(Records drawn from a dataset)
───
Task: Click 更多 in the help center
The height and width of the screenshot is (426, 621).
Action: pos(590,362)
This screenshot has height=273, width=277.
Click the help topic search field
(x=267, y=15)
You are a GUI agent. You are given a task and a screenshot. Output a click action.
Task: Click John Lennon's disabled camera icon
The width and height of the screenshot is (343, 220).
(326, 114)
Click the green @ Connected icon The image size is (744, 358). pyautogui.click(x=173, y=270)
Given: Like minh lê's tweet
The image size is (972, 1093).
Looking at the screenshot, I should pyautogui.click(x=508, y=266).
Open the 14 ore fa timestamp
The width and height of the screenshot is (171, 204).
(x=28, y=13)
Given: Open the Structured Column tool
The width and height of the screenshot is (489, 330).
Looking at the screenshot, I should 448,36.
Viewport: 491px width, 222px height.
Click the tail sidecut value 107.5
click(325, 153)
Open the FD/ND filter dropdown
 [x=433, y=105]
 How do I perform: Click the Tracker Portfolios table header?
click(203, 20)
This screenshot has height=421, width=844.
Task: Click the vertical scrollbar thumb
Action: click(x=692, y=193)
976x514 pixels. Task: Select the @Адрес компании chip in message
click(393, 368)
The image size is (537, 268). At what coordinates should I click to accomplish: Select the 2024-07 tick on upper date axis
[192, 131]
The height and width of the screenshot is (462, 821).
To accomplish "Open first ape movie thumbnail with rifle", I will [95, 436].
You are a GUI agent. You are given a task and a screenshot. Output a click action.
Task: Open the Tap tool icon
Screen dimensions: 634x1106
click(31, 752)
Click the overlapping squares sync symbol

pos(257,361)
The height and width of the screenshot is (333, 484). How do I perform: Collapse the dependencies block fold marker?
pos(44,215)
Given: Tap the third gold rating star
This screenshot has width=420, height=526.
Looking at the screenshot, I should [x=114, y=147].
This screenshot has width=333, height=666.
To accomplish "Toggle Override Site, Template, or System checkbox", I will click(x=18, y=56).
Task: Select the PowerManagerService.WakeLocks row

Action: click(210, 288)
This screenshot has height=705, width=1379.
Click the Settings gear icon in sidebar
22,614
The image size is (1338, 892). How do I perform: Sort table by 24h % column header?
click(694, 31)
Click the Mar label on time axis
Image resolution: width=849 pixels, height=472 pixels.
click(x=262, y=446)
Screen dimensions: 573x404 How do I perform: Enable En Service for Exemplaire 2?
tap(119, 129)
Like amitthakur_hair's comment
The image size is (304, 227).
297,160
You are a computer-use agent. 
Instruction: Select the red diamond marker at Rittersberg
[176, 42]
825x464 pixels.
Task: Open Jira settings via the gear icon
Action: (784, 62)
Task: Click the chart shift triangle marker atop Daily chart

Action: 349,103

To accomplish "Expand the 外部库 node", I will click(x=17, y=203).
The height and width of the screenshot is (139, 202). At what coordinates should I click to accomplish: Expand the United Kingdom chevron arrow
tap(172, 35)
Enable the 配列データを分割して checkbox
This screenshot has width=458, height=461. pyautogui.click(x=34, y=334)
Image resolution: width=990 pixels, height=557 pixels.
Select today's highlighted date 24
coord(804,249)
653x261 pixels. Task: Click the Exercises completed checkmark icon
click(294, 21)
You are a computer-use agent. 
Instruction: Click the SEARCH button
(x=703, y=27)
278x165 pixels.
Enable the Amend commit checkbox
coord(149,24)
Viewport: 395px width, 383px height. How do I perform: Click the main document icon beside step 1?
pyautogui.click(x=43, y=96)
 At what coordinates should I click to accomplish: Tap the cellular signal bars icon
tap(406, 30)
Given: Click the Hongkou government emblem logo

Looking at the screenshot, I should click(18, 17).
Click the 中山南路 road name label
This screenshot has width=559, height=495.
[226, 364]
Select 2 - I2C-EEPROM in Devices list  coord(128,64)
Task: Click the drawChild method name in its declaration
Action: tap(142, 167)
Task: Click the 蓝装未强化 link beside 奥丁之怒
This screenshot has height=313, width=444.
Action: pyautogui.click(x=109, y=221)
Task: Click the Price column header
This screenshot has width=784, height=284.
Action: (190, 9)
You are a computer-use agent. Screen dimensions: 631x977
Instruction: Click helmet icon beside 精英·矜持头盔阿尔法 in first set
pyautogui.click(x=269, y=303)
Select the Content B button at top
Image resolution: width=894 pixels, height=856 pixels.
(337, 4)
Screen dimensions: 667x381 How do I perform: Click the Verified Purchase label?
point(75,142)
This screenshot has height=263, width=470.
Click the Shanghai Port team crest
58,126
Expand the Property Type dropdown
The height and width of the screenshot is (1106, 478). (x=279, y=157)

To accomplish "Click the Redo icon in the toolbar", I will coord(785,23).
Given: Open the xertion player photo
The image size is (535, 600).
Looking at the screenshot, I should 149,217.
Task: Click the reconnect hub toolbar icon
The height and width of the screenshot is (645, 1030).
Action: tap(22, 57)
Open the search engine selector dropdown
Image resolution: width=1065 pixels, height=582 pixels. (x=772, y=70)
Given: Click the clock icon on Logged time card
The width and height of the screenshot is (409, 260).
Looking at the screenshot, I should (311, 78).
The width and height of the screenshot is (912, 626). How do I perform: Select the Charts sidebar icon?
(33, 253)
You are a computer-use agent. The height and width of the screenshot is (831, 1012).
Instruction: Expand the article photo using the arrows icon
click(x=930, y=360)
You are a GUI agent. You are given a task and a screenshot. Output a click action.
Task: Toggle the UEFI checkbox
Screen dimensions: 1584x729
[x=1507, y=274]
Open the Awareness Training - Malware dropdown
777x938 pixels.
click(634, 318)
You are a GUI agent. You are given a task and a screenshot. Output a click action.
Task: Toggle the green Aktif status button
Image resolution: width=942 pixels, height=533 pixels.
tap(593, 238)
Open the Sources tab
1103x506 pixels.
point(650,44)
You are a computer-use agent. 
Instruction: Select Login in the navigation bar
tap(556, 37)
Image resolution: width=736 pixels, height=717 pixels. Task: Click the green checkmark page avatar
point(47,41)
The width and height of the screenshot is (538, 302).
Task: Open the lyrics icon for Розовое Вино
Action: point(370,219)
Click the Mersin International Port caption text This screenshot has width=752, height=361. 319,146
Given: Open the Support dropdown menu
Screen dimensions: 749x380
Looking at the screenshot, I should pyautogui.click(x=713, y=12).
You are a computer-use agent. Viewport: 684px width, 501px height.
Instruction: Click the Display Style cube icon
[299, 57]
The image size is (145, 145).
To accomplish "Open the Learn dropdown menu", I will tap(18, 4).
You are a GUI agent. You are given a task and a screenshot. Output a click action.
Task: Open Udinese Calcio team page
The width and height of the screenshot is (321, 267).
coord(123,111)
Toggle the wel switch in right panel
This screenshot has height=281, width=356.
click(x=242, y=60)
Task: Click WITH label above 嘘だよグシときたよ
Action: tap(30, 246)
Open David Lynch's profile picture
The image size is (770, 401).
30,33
───
WHAT YOU WILL DO
Look above for the line holding "Click the help topic search field", then set down exactly that line and every line after it up to and including the line holding "Given: Like minh lê's tweet", with nothing else.

REPLY TO THE EXERCISE
Click the help topic search field
(x=267, y=15)
You are a GUI agent. You are given a task and a screenshot. Output a click action.
Task: Click John Lennon's disabled camera icon
The width and height of the screenshot is (343, 220).
(326, 114)
Click the green @ Connected icon The image size is (744, 358). pyautogui.click(x=173, y=270)
Given: Like minh lê's tweet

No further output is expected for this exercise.